(Collection entries)
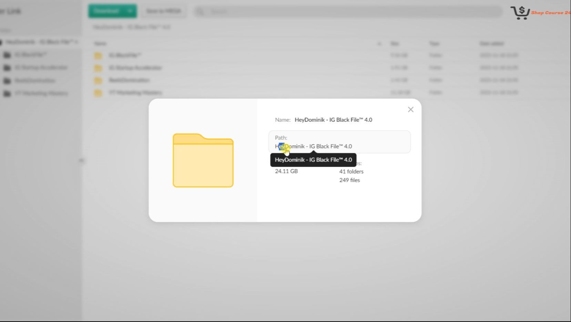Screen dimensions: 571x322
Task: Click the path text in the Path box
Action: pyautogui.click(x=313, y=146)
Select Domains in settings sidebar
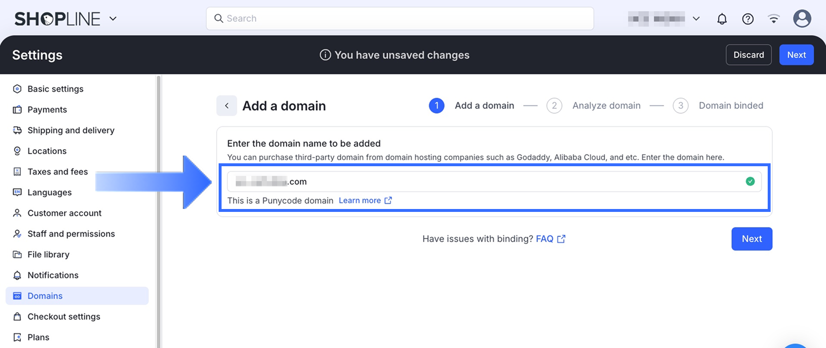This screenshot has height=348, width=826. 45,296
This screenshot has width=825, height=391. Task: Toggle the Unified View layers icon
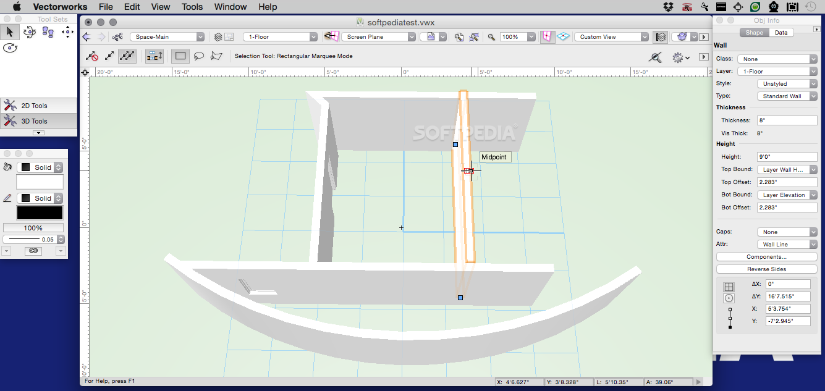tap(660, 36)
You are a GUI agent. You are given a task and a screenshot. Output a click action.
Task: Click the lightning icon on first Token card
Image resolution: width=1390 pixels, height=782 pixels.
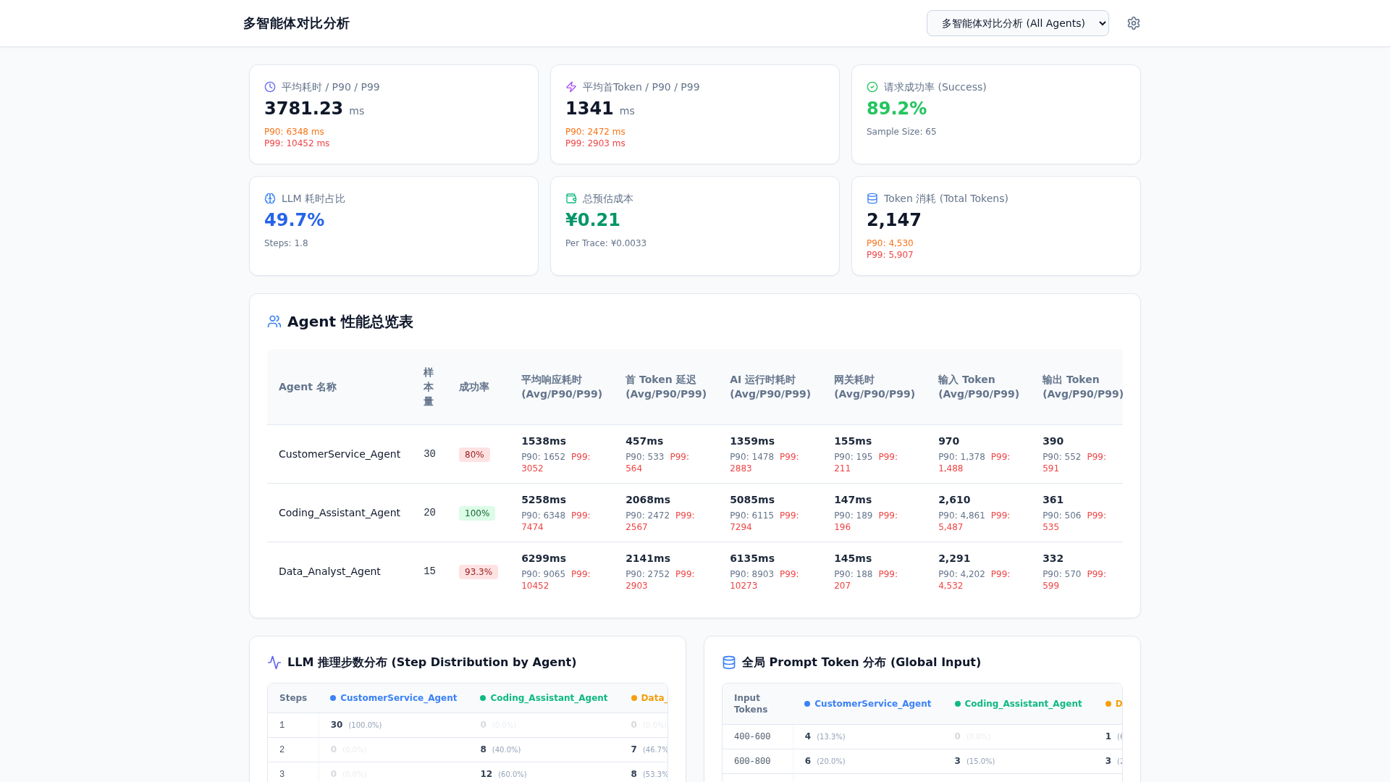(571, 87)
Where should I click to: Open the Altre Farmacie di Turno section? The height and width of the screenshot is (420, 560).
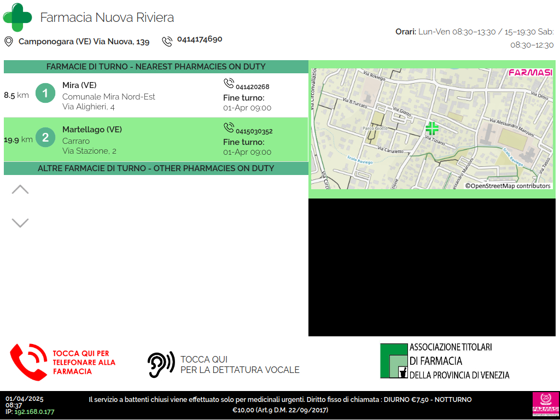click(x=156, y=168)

==

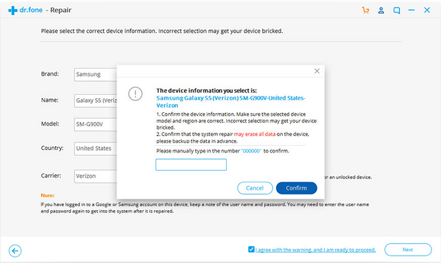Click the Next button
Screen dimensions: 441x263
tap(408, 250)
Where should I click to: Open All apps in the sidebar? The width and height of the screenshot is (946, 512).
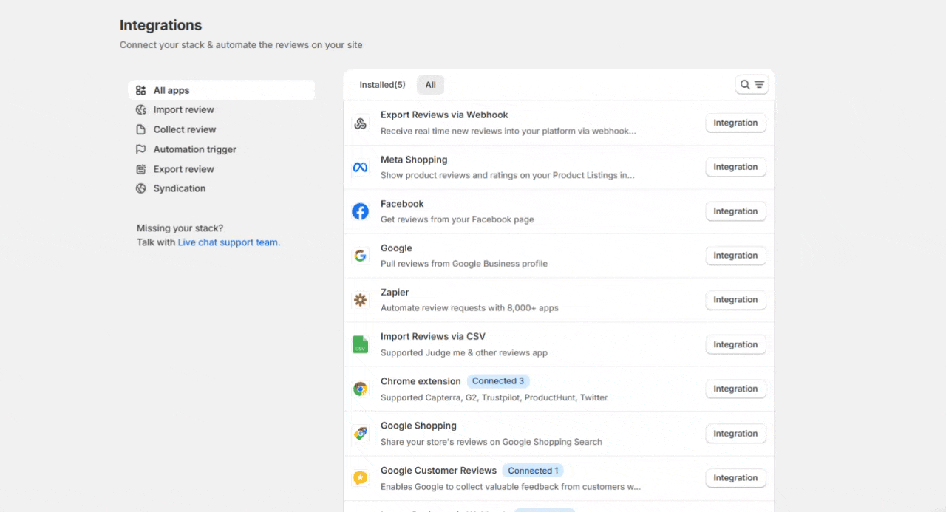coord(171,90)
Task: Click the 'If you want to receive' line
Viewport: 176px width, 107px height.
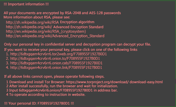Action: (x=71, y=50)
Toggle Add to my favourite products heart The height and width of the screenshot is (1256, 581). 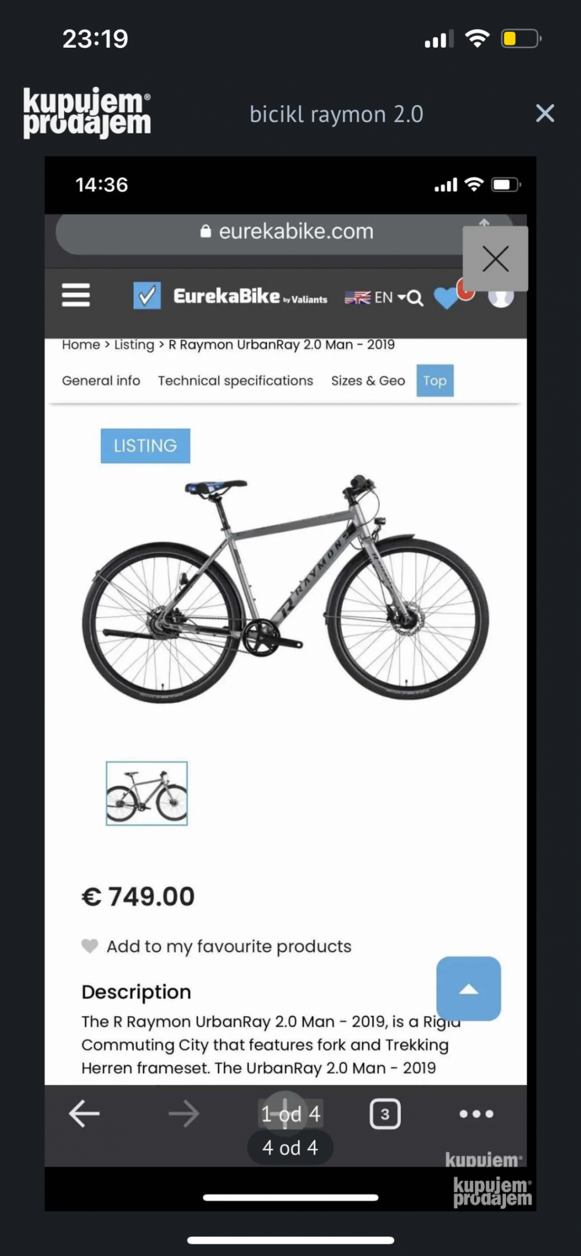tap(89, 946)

**EXERCISE OBJECTIVE:**
Quote word for word only the lines above from the one containing "Select Domains in settings sidebar" through the one containing "You are a GUI". Pictures stay out of your copy.

**SOLVED PROBLEM:**
Select Domains in settings sidebar
This screenshot has height=348, width=826. 45,296
This screenshot has width=825, height=391. Task: Toggle the Unified View layers icon
tap(660, 36)
You are a GUI agent. You are given a task and a screenshot. Output a click action.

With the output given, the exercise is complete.